The second to last option in the left-nav under Crawl is Sitemaps. Clicking on it will bring us to the following page:
This is easy to visualize since I currently don’t have may pages to my website. The first step in entering a sitemap is to click the red button in the upper-left corner that says: ADD/TEST SITEMAP. As soon as that button is clicked we see the following window appear:
The location of an XML sitemap generally lives on the domain name as a file. What does that mean? It means it can be found here: http://www.example.com/sitemap.xml. Some websites will have site-map.xml or sitemap.xml.gz, theses formats work just the same. After you enter the file name in the space provided, click Submit Sitemap. This will add your sitemap to Webmaster Tools and provide you with the image you see above: how many pages are indexed verses how many have been submitted.
If your website is new and recently launched, you may only see one column for Submitted. That’s perfectly normal as Google has not indexed any of your pages yet.
Before submitting your sitemap you may want to text it to see if there are any errors. In lieu of clicking Submit Sitemap, click Test Sitemap and you will be provided feedback on the health of your XML Sitemap.
Once your Sitemap is submitted and the URLs are indexed, you can click on the second tab that says Web Pages.
This page will let you know if there are any issues with your Sitemaps. I say Sitemaps because you can submit more than one in this section. Many webmasters will upload separate Sitemaps for different pieces of content: one for images, one for videos, etc.
This is another technical section of Google Webmaster Tools and should be used very carefully. Changing the parameters of our URLs may severely affect how our sites are crawled and indexed.

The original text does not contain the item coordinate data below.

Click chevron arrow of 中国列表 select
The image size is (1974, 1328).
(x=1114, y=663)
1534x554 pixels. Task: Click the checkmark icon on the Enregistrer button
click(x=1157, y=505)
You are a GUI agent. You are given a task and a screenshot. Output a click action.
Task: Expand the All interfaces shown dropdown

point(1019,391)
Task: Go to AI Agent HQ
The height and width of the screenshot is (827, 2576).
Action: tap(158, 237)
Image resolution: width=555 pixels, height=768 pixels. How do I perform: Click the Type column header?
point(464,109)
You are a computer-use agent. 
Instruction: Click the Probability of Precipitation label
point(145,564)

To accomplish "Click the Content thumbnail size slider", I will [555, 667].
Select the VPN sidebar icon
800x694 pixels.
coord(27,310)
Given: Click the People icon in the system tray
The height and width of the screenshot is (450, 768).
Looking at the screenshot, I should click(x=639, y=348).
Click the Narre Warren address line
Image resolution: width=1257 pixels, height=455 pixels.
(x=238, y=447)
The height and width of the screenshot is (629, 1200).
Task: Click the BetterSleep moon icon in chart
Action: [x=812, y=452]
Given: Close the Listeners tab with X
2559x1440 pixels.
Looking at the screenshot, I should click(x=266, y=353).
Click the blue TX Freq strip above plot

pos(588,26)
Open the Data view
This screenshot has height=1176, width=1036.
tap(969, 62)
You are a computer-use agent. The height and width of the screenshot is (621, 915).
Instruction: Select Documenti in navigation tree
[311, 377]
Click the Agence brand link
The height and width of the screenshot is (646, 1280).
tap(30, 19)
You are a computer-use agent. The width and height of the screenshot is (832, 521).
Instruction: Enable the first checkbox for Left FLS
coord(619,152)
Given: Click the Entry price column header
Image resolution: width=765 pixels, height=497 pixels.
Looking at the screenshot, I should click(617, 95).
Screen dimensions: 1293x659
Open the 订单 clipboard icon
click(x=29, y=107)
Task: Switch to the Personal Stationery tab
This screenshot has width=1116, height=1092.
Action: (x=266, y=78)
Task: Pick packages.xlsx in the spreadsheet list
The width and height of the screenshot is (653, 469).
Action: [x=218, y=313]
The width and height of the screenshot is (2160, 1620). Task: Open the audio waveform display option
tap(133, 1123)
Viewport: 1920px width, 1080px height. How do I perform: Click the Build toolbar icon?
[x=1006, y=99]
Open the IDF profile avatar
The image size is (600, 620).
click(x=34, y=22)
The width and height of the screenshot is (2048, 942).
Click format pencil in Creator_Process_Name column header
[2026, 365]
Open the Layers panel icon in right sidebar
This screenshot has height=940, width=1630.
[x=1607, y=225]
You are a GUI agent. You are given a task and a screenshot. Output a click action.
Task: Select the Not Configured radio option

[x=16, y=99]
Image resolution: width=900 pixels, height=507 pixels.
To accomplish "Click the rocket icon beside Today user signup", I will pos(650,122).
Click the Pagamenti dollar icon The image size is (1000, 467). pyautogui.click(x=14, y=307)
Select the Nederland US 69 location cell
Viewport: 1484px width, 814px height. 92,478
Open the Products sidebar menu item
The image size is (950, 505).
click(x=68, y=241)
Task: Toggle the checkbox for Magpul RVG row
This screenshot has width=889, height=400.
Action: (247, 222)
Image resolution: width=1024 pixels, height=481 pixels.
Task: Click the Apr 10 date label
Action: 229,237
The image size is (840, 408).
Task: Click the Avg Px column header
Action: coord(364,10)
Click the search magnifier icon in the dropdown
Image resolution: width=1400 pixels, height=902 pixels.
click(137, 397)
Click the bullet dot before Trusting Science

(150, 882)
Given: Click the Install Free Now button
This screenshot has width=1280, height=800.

URL Parameters work like this: Let’s say we have an eCommerce website that sells shoes. One of our URLs may looks like this: http://www.example.com/mens?category=sneakers&nike. There may also be another version of the URL that looks like this: http://www.example.com/mens-nike-sneakers.html. To avoid any duplicate content issues with our websites, we can use this section to help us show Google the main URL we would like indexed. Again, I am going to stress the importance of being extremely careful in this section. Google goes into greater detail about this and you can read more here.
We covered a lot of material in this post today. From diagnosing crawl errors to learning how Google sees our website. The Crawl section of Webmaster Tools is very useful when we need to dig deeper into our sites health.